Duchatel F, Oury J F, Mennesson B, Muray J M

机构信息

Service de Gynécologie-Obstétrique, C.H. René Dubos, Pontoise, France.

出版信息

Eur J Obstet Gynecol Reprod Biol. 1993 Dec 15;52(2):95-104. doi: 10.1016/0028-2243(93)90234-4.

DOI:10.1016/0028-2243(93)90234-4
PMID:8157148
Abstract

OBJECTIVE

To study the complications of percutaneous umbilical blood sampling (PUBS) conducted for purely diagnostic purposes, in a retrospective study of 341 personal cases and an analysis of 4922 cases from literature.

SUBJECT

Analysis of the sampling procedure and complications seen in 341 punctures, including 12 failures.

INTERVENTIONS

Freehand echo-guided percutaneous umbilical blood sampling.
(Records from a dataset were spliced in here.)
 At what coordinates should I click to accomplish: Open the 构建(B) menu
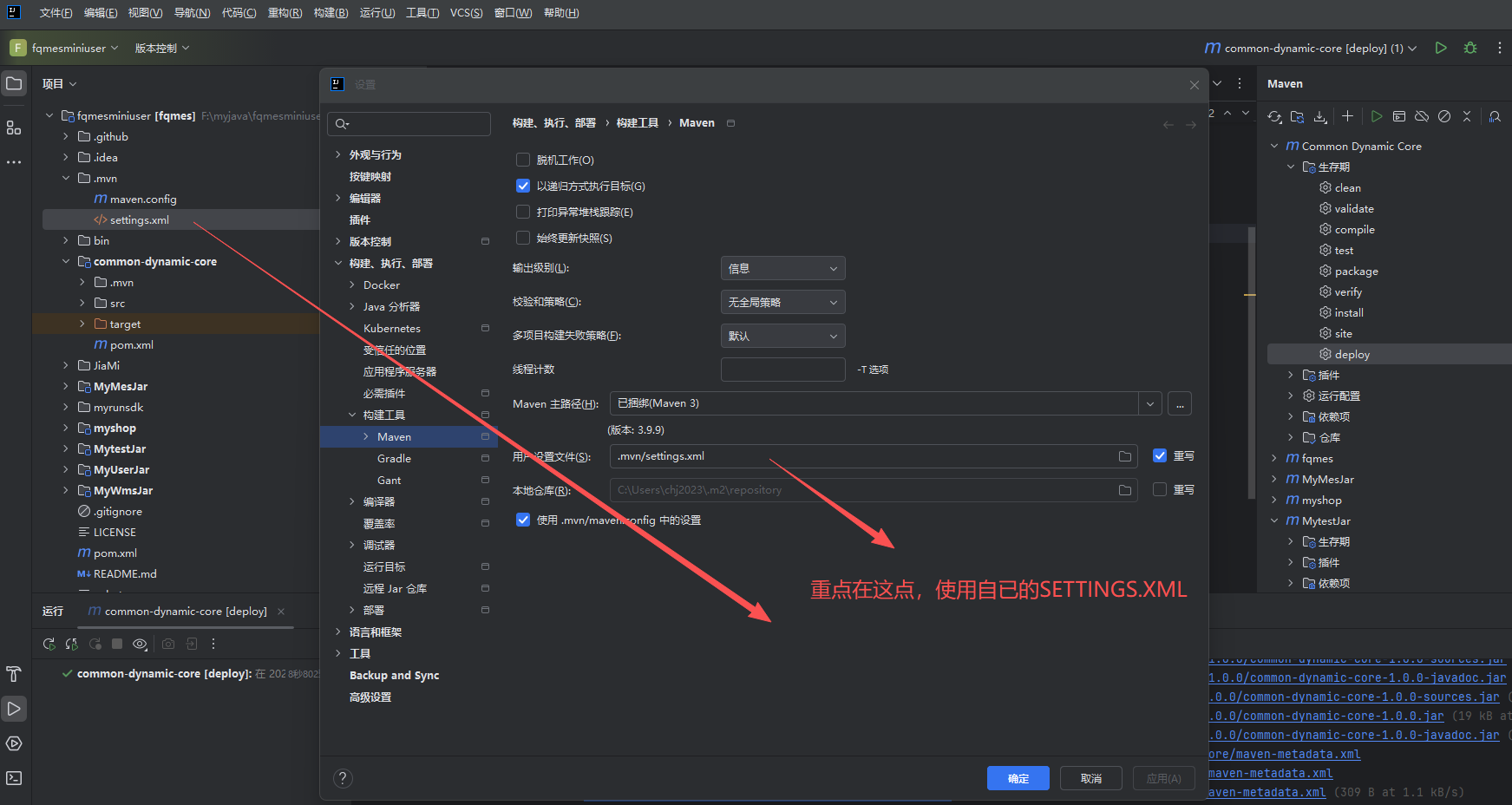331,13
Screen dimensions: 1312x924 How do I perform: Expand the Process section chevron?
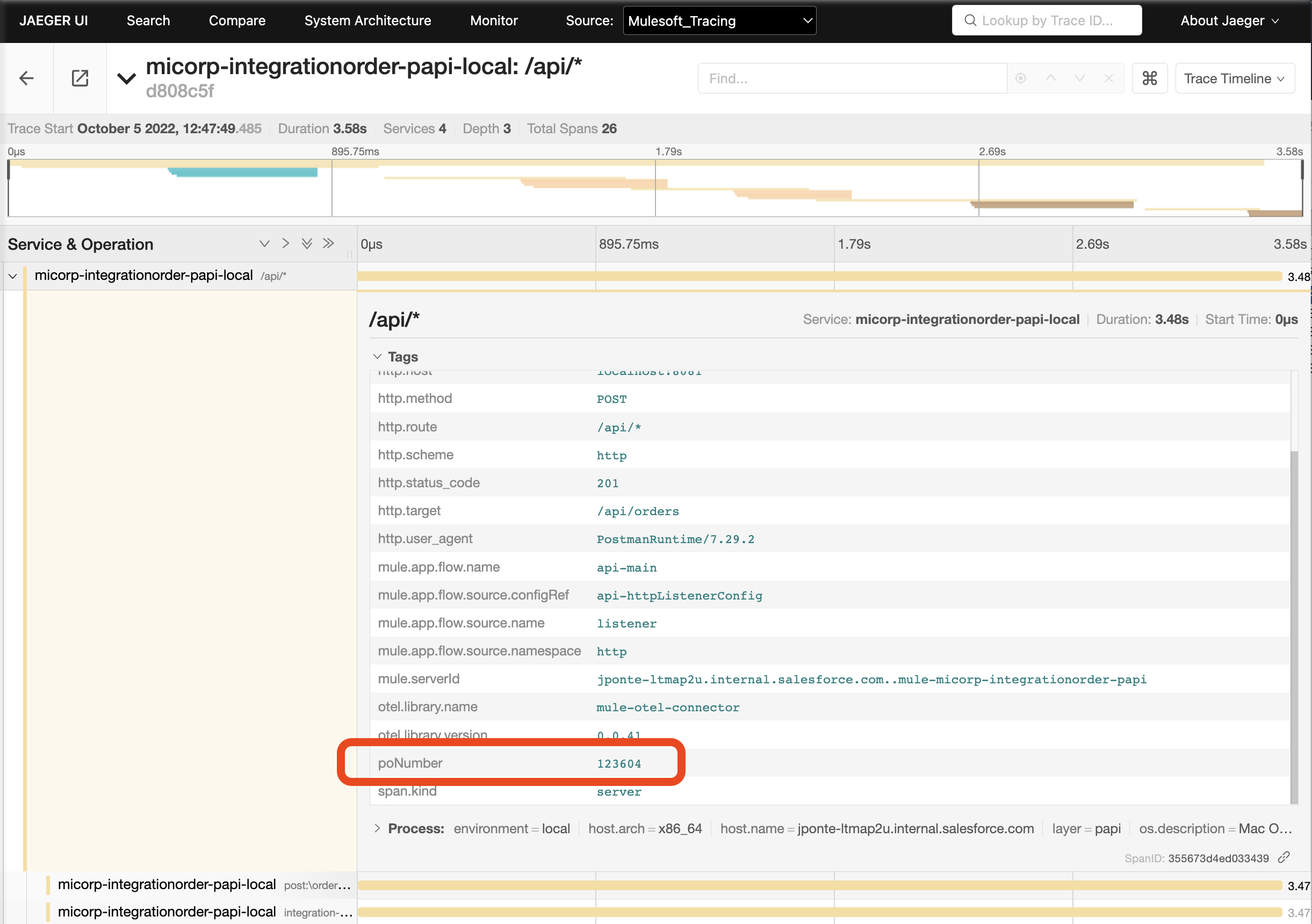click(x=377, y=828)
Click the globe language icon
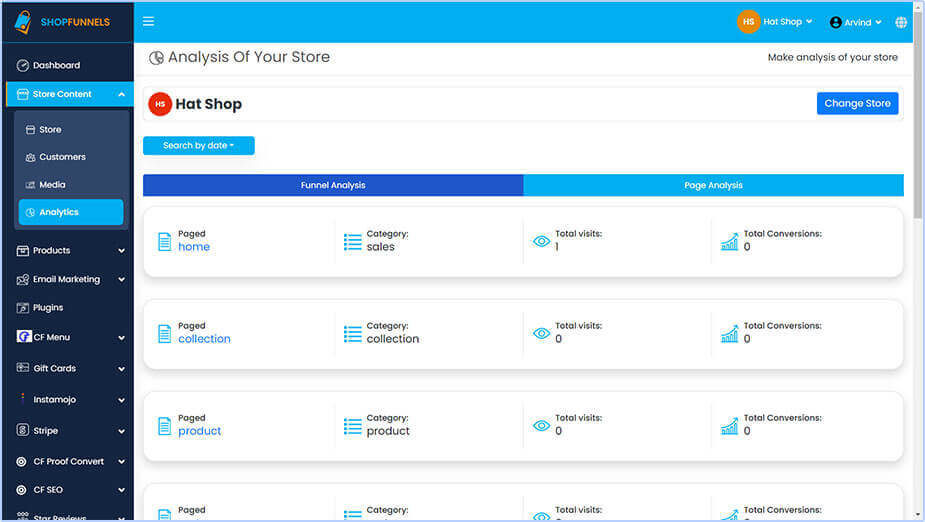Viewport: 925px width, 522px height. [x=901, y=22]
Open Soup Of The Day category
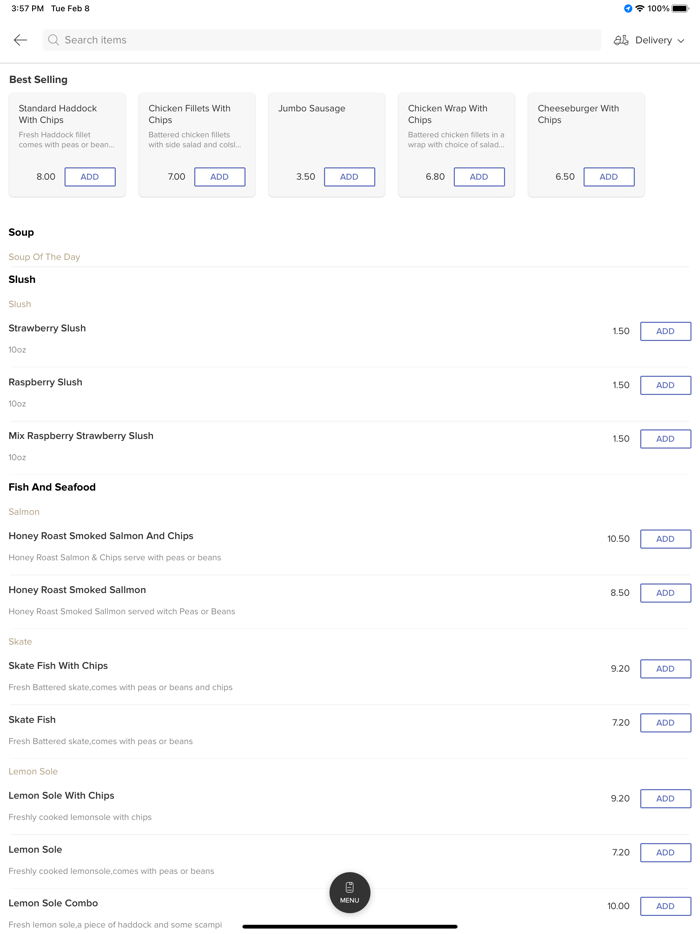This screenshot has width=700, height=934. pyautogui.click(x=44, y=257)
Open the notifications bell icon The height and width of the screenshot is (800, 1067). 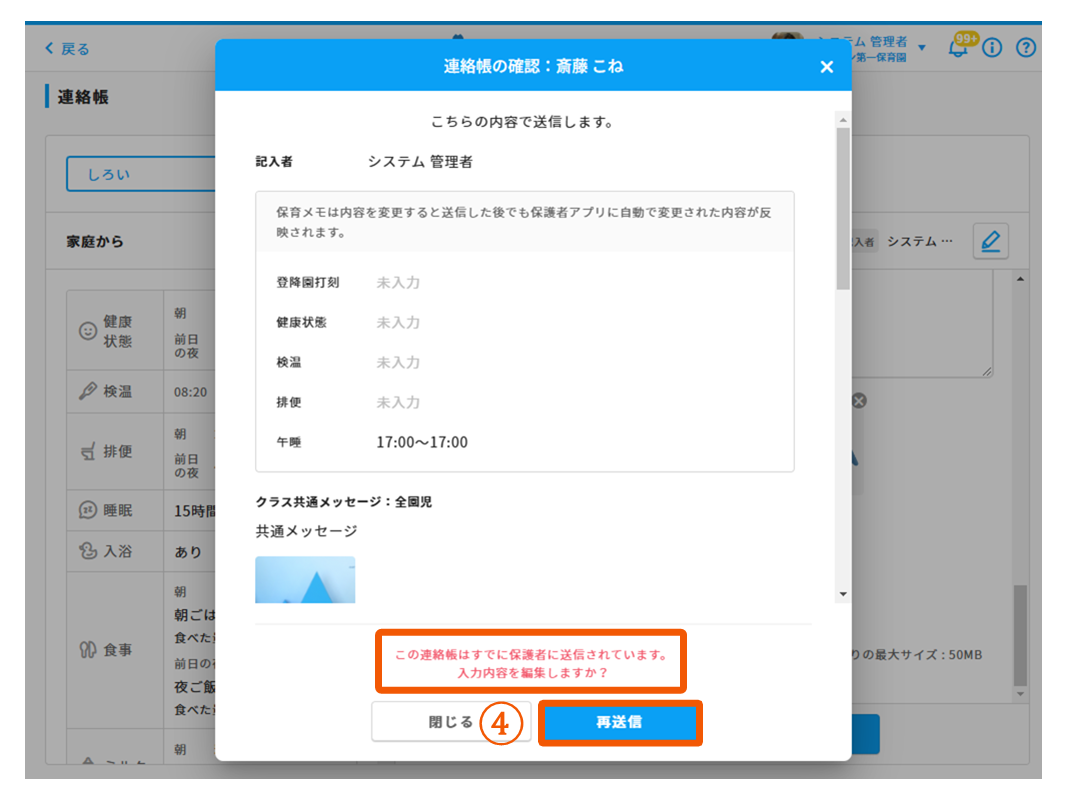[958, 49]
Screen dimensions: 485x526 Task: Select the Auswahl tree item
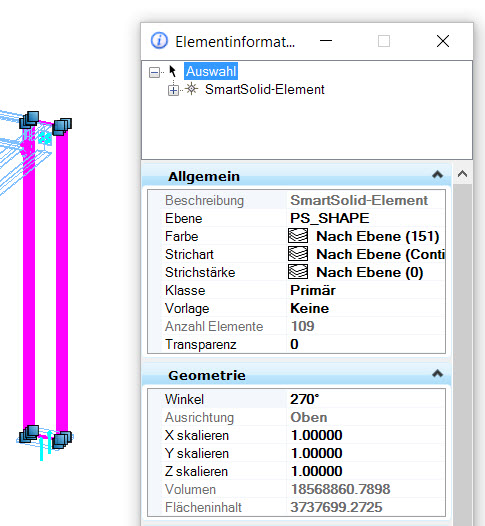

PARAMETERS STUDIED: Conditions in which the blood samples were taken (gestational age, indications, placental location, technique--including number of punctures, duration); total number of fetal deaths and number of fetal deaths related to the procedure; other complications (bradycardia, hematoma of the umbilical cord, hemorrhage, premature births).

RESULTS

20 fetal deaths (FDs) were recorded in 341 cases (5.87%) (figures for the literature: 189/4922 = 3.84%); 3 FDs appeared to be directly related to the procedure (0.88) (figures for the literature: 48/4922 = 0.98%). There were 32 cases of bradycardia (9.38%); this complication was seen more frequently after repeated and prolonged punctures. Hematomas of the cord (1.47%) were seen when punctures were attempted in a free loop of the cord. There was a marked increase in the number of complications (8.96% FDs and 20.73% of bradycardias) when the procedure lasted more than 10 min and/or when more than 3 punctures were attempted (33.33% FDs). These two occurrences are closely related to the gestational age at which the PUBS was conducted, the placental location, the experience of the operators and the condition for which the sample was being taken. Pathological pregnancies (fetal malformation, disease or hypotrophy of the fetus, diseases of the amniotic fluid) had a mortality rate of 11.24% (19/169), whereas fetuses that were presumed to be healthy had a lower risk of 0.58% (1/172).

CONCLUSIONS

The overall mortality (including all fetal and neonatal deaths) appears to be around 5.0% (between 3.84 and 5.87%), but the mortality rate directly related to the procedure seems to be around 1% (between 0.88 and 0.98%). It seems that the fetal mortality rate is closely related to: (a) The state of the fetus and thus to the indication of the procedure. The higher overall mortality rate observed is related to the natural history of the conditions for which the procedure was conducted and the time taken to conduct the procedure and the number of punctures. This depends on the experience of the teams, on the observation of the rule that the attempt should not be prolonged beyond 10 min and no more than 2 punctures should be attempted in any one session.